ALEXANDRIA, VA – October is National Bullying Prevention Month. The 2017 Alexandria City Public Schools (ACPS) Youth Risk Behavior Survey shows that 13% of high school students reported being bullied on school property and 10% reported being bullied electronically. Of middle school students, 25% reported being bullied on school property and 13% reported being bullied online.
Though bullying between children is the more familiar type, anyone can be bullied. According to the National Council on Aging, approximately 1 in 10 Americans aged 60 and older have experienced elder abuse, which includes physical abuse, emotional abuse, sexual abuse, exploitation, neglect, and abandonment.
To address the issue locally, Mayor Justin Wilson and his team have created the Mayor’s Campaign To End Bullying. The campaign encourages residents to learn more about bullying and how to prevent it.
“The City of Alexandria is committed to kindness, inclusivity and acceptance, and we recognize and uphold the dignity of every human being,” Wilson said. “I encourage everyone to learn the facts about bullying and help us make our schools and our community bully-free. We are pleased that awareness is being expanded, beyond bullying of youth in schools, to include elder abuse. Our elders are a precious resource in our community, and they deserve respect and safety.”

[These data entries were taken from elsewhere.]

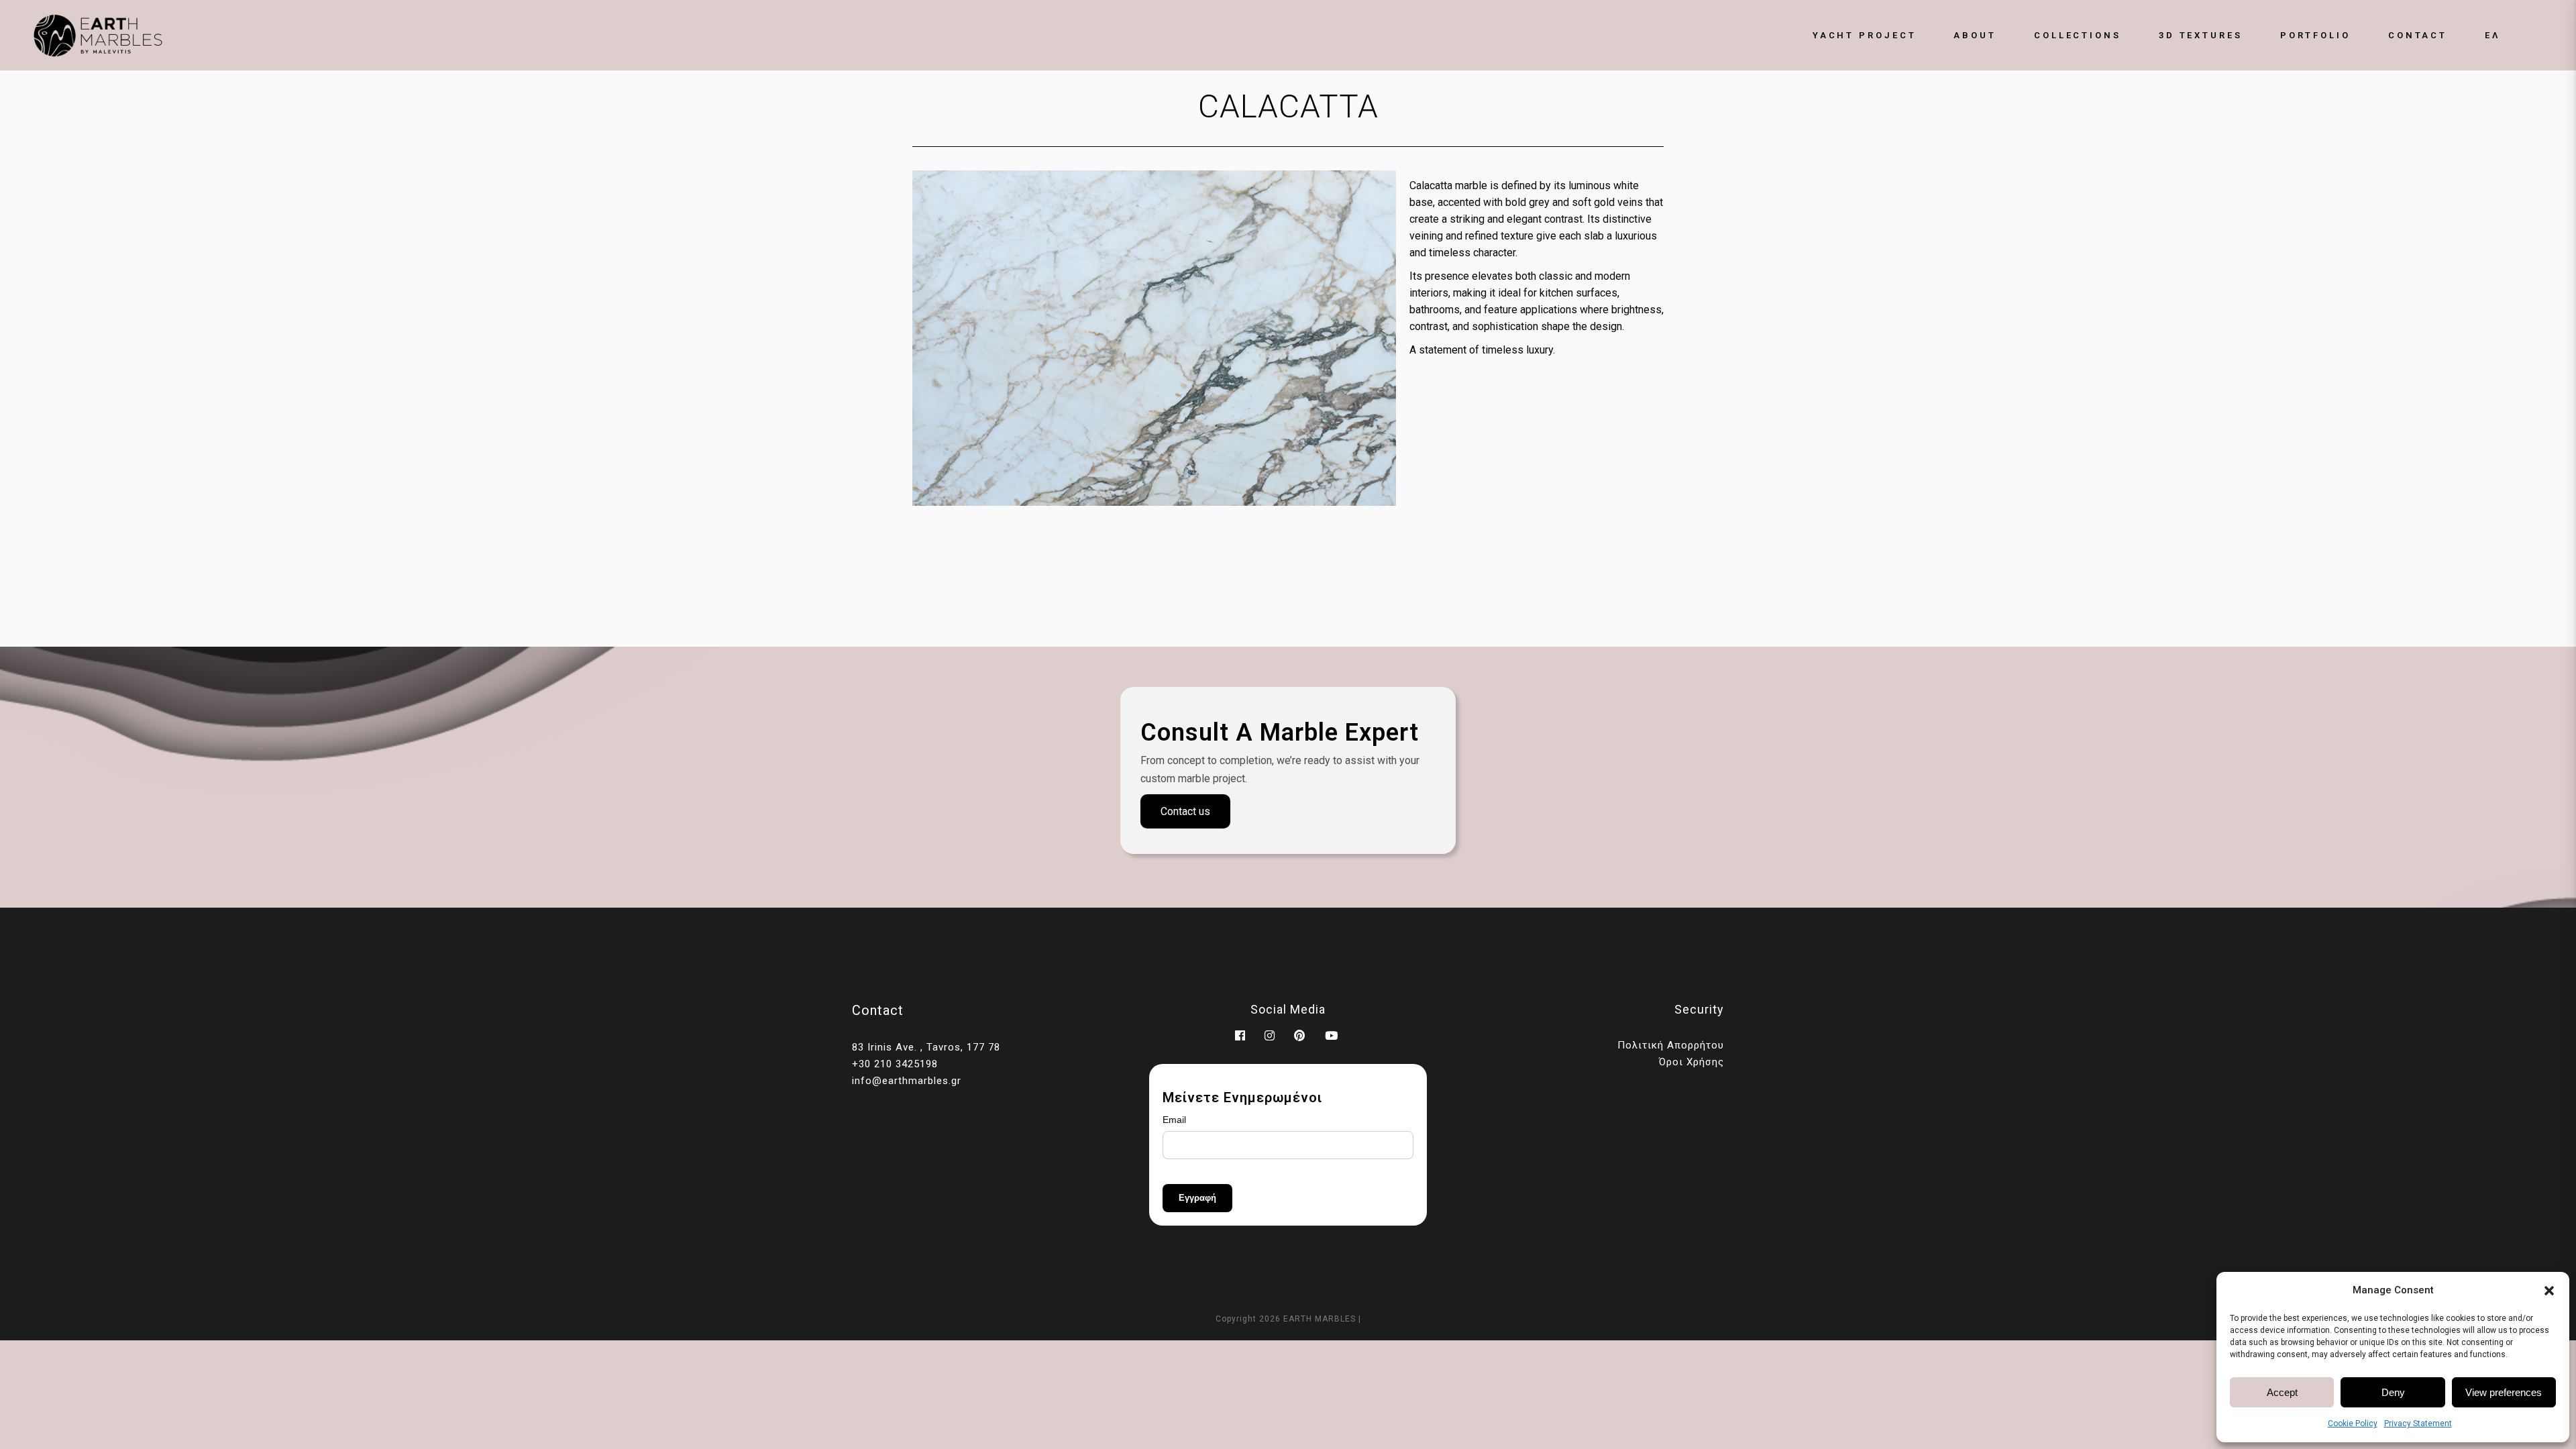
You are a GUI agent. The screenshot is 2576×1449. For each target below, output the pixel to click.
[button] (2549, 1290)
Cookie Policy (2352, 1423)
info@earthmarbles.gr (906, 1081)
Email (1174, 1119)
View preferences (2503, 1392)
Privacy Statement (2418, 1423)
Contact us (1185, 811)
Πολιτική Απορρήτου (1670, 1045)
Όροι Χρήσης (1691, 1062)
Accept (2282, 1392)
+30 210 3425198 (895, 1064)
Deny (2393, 1392)
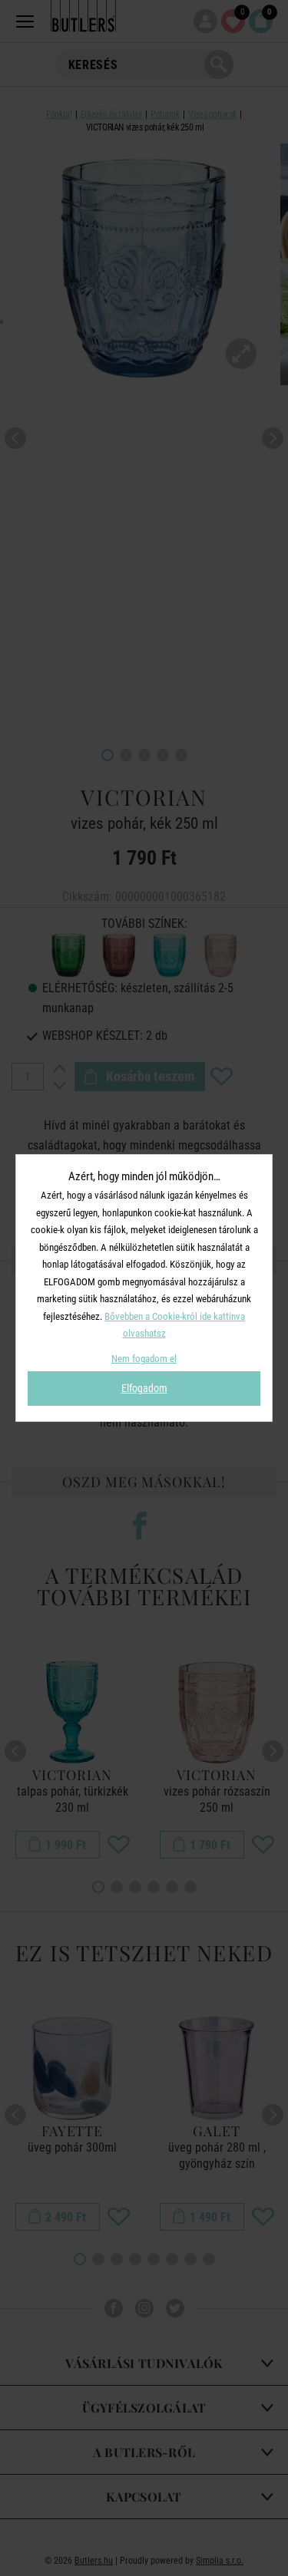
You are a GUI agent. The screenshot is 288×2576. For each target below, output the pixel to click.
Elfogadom (144, 1388)
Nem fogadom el (144, 1358)
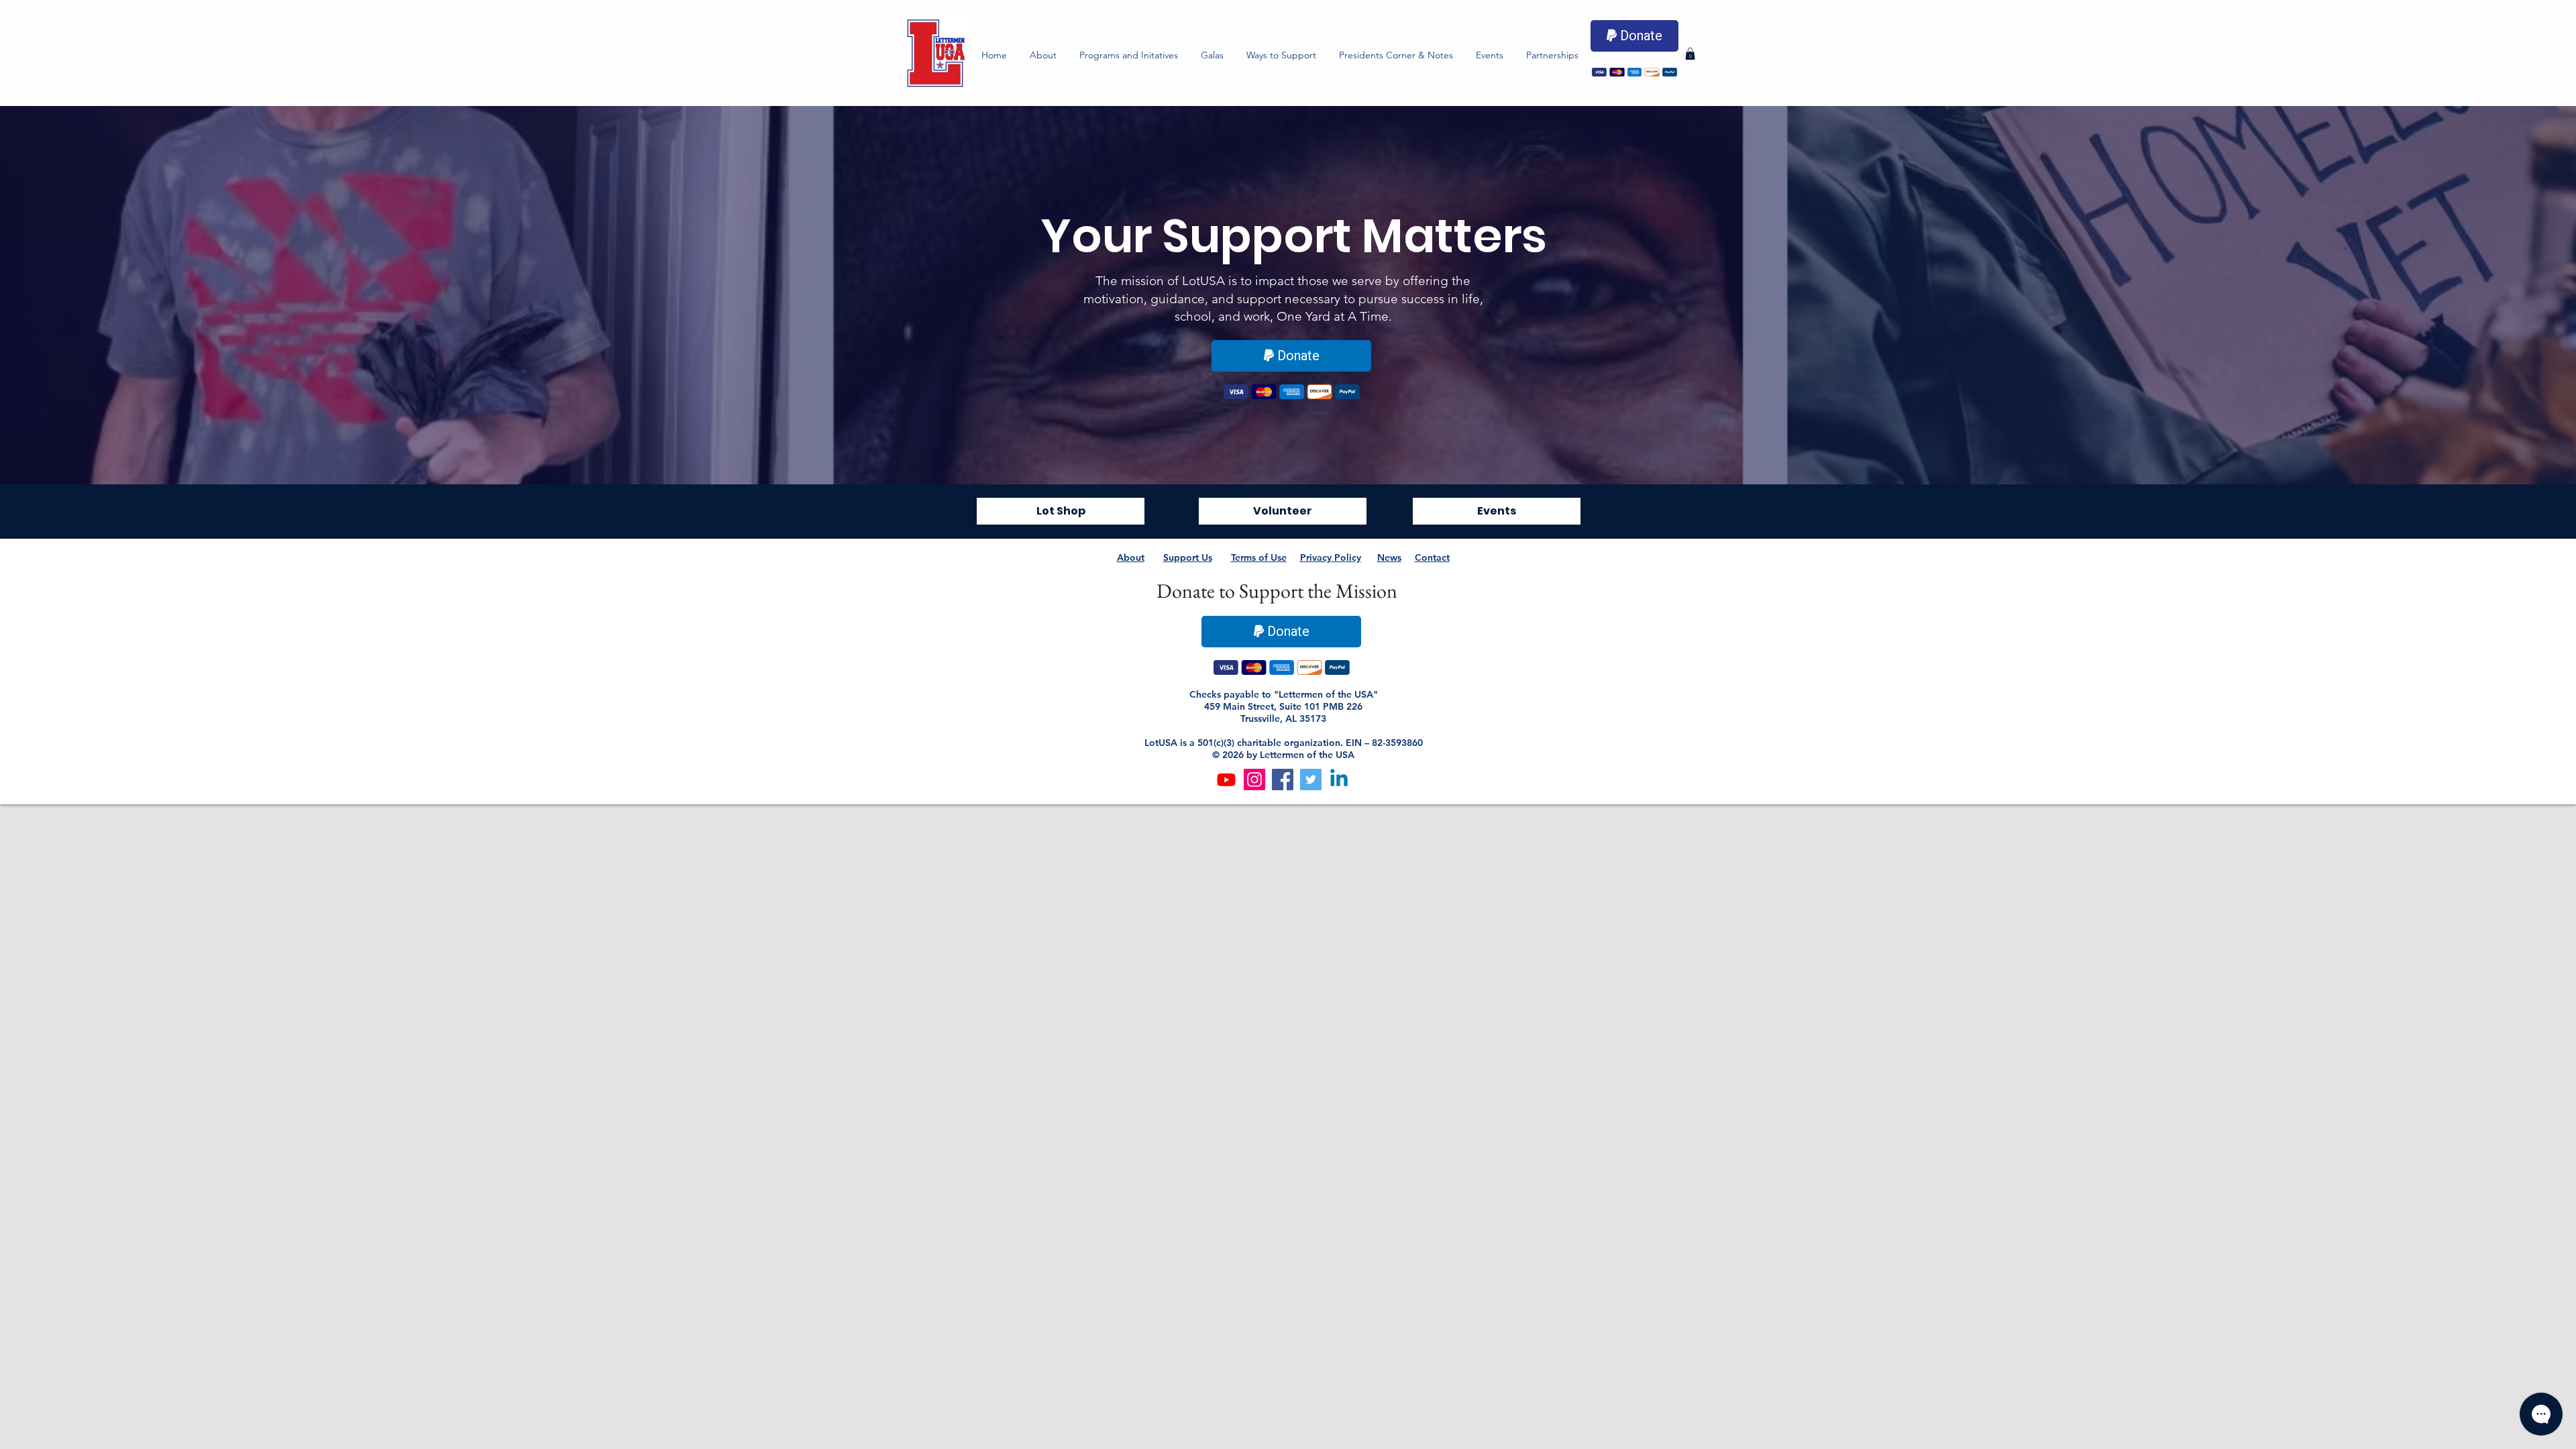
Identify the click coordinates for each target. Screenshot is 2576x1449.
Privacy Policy (1330, 557)
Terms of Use (1259, 557)
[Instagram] (1254, 779)
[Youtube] (1226, 779)
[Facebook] (1282, 779)
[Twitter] (1311, 779)
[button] (1128, 55)
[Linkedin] (1339, 779)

During last night’s City Council meeting he read a proclamation recognizing October as Bullying Prevention Month in Alexandria.
There are many ways to take part in the campaign, even though the ongoing pandemic still somewhat limits the ability to be together. For instance, on social media, everyone can support a Bully-Free Alexandria. Just follow @ BullyFreeAlexVA on Twitter; and visit the Mayor’s Campaign to End Bullying in Alexandria webpage to learn about prevention and anti-bullying activities. Also, during Alexandria All Sports Bully-Free Saturdays, athletes, coaches, and spectators are encouraged to wear green throughout the month. The city’s rec centers will host events for ACPS students that incorporate art and drama with discussions about preventing bullying.
A poster contest is planned for ACPS students to teach the importance of staying away from drugs. The Red Ribbon Campaign Poster Contest runs through Oct. 23 to 30. This year’s theme is “Drug Free Looks Like Me.”
This month-long observance is part of a nationwide effort to bring attention to the negative effects of bullying. The aim is to stop the deplorable act before it starts.